Tuesday, December 20, 2011

The Poisson Distribution

The Poisson distribution began life with unusual applications.  It is a statistical function that is used to determine how many events of low probability will occur in a given time frame.  It is useful because only the average number of occurrences needs to be known.  From this, one can calculate the probability that the event will happen zero times in a given time interval, or fifty times.  λ is the expected number of occurrences in a time frame, and the probability that there will be exactly k occurrences of the phenomenon in a given time frame is given by the function on the right.

Poisson Distribution for various values of λ
It's discoverer, Siméon-Denis Poisson (1781-1840), was a well-known French mathematician who worked in electrostatics and celestial mechanics.  He even got his name on the Eiffel Tower.  He had studied mathematics at the École Polytechnique in Paris starting in 1798 and became a professor there in 1802.  He had studied with the mathematicians Pierre-Simon Laplace (known for the Laplacian) and Joseph-Louis Lagrange (of Lagrange multipliers), and was a professor at the same time as André-Marie Ampère, known for his work in electromagnetism. His treatise introducing the Poisson distribution, however, bears the particularly unscientific title of Research on the Probability of Criminal and Civil Verdicts.1 It was published in 1837, just three years before Poisson's death, and did not have a great impact at the time.
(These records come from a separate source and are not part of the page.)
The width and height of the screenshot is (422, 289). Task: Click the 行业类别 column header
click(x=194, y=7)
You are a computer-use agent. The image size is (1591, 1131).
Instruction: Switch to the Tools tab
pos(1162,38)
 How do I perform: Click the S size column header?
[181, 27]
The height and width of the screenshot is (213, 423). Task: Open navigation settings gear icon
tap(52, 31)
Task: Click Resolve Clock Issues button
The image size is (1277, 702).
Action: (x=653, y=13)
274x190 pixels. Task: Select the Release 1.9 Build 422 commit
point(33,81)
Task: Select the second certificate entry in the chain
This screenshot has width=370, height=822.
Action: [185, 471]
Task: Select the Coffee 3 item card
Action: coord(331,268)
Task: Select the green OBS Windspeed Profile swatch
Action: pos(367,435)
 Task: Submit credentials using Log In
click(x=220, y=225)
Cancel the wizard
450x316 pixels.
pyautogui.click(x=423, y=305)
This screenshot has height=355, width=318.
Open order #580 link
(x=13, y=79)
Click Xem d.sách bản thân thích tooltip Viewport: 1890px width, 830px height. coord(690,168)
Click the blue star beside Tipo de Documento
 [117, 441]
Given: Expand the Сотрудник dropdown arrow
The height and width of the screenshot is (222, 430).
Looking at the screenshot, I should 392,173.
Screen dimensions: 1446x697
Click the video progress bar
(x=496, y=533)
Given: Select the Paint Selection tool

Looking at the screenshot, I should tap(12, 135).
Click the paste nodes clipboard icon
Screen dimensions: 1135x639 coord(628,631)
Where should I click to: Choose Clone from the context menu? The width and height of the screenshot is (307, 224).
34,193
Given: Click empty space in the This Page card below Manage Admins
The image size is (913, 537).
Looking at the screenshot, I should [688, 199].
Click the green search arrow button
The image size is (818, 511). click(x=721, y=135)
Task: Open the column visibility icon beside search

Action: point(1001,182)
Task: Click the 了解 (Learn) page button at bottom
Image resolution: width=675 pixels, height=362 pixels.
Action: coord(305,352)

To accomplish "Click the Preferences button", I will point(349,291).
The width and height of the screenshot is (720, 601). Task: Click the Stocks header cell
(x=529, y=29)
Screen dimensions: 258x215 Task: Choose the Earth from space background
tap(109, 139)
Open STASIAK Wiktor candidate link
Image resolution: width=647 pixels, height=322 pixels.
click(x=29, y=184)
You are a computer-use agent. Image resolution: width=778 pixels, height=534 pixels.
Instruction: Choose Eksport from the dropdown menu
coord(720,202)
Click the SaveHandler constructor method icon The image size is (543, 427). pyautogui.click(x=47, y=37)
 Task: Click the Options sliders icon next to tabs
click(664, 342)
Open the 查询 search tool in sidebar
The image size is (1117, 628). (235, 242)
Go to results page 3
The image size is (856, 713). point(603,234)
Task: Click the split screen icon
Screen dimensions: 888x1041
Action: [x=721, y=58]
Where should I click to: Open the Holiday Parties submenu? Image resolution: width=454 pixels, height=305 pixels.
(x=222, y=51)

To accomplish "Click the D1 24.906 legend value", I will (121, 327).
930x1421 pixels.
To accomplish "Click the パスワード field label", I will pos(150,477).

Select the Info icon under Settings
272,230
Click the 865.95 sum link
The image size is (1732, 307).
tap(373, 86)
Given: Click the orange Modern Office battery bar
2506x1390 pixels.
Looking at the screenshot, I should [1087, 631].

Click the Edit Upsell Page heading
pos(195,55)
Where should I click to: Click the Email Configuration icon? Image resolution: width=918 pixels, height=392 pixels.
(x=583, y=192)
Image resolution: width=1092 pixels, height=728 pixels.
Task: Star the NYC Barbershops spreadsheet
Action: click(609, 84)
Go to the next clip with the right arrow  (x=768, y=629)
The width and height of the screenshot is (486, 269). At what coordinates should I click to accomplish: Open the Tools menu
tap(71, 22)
His distribution was brought to greater prominence by Ladislaus Josephovich Bortkiewicz (1868-1931), a Polish statistician.  In 1898 he published a book entitled, in English translation, The Law of Small Numbers, in which he showed that the Poisson distribution held for events even when the probabilities varied.  His examples were the number of men killed by horse kicks in the Prussian army over a 20 year period and the number of children who committed suicide in Prussia.  His work brought the Poisson distribution to a wider audience, and it is often called the Law of Small Numbers today.  As you can see, the Poisson distribution can be applied to many different situations, and some modern applications include the number of calls that a cell tower receives and the number of beds that an emergency room needs to have available.

[1] For a more detailed discussion of Poisson's work, see "A Study of Poisson's Models for Jury Verdicts in Criminal and Civil Trials" by Alan E. Gelfand and Herbert Solomon in the Journal of the American Statistical Association , Vol. 68, No. 342 (Jun., 1973), pp. 271-278.